The accounts the class was able to identify displayed a lot of common features. All were created within the past year. All tended to follow each other without following many legitimate accounts, and few legitimate accounts followed them — and all followed Muhammad Shojae’s account, which they retweeted often.
“They were like fan accounts,” Abee said.
Scott Moore, a Clemson freshman and Richland Northeast High School graduate studying political science and Middle Eastern studies, said the class gave him and his classmates the tools they needed to identify the network of accounts behind the messages.
“If you looked at their retweets and likes, they show the same post pattern, the same rhetoric and the same posts shared between them,” Moore said. “We were able to follow them back to this one individual, Master Shojae. If that account mentioned something, they would all start tweeting about certain events.”
Within a single day, the class identified 40 different networked accounts, their internet activity tightly connected to each other in a similar pattern to that seen among coordinated Russian web activity ahead of the 2016 election, Sheffield said.
“They’re digital natives, so they understand this stuff implicitly,” said the 2000 Clemson graduate, who also referenced the school’s football success. “Maybe they have a different caliber of student at Clemson today. Those national championships must have been good for recruiting.”
Abee started as a history major, but became interested in social media analytics when she took a course with the university’s Social Media Listening Center, which monitors activity on sites like Twitter. She believes better understanding of how online networks work will be critical to understanding how the world works in the 21st century.
“It is what it is, but it can be what we make it, if you learn about media literacy and how to use social media responsibly,” Abee said.
Linvill knows a fake account when he sees one. In 2018, he and fellow Clemson professor Patrick Warren published a large database of Twitter accounts they identified as Russian-backed accounts used to influence the 2016 presidential election, mapping connections between them and similarities in how they sought to engage with American voters. Since then, the two researchers have seen other countries step into the online disinformation game, including Iran.
Last week, the FBI identified Iran as likely being behind a series of threatening messages sent to voters in multiple states. The messages were sent from an account associated with the far-right group the Proud Boys, claiming the group had gained access to voting infrastructure and would “come after” voters who didn’t vote for President Donald Trump. National Intelligence Director John Ratcliffe said the Iranians’ intent was to “intimidate voters, incite social unrest and damage President Trump.”
Linvill said he can’t be sure whether the network they’ve established is ultimately acting at the direction of the Iranian government in spreading a pro-Iranian message. But he said the operations of authoritarian governments are often opaque. The Internet Research Agency in Russia, tied to much of that country’s social media activity ahead of the 2016 election, is technically run privately by a wealthy individual with ties to Russian President Vladimir Putin, Linvill noted.

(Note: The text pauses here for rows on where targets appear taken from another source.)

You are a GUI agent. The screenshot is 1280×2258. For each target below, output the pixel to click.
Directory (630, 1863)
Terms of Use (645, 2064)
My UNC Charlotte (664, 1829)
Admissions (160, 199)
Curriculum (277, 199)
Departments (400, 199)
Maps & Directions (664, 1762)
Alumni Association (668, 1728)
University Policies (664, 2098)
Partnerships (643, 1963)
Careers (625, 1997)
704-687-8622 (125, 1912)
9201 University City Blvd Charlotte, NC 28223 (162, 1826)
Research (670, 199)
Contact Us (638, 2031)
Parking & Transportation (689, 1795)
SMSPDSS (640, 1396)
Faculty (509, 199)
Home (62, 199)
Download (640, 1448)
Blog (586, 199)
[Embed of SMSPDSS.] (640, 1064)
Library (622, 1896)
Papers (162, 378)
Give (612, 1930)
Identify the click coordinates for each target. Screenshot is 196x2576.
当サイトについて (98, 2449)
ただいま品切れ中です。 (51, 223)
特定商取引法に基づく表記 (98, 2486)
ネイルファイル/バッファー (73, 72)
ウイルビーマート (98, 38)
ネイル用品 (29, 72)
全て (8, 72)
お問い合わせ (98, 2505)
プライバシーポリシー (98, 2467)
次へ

“Iran is a theocracy, so where is the line between a religious leader (like Shojae) and the Iranian state?” Linvill asked. “He certainly has a lot of resources to spread his message.”
He’s also impressed with the amount of work his students were able to put into identifying the accounts.
“They grew up with misinformation and disinformation being part of everyday conversations,” he said, “So I’m happy they were able to put what they’ve learned into practice and do something about it.
“These accounts will be shut down because of their work,” he said. “Even if they get put back up two weeks later.”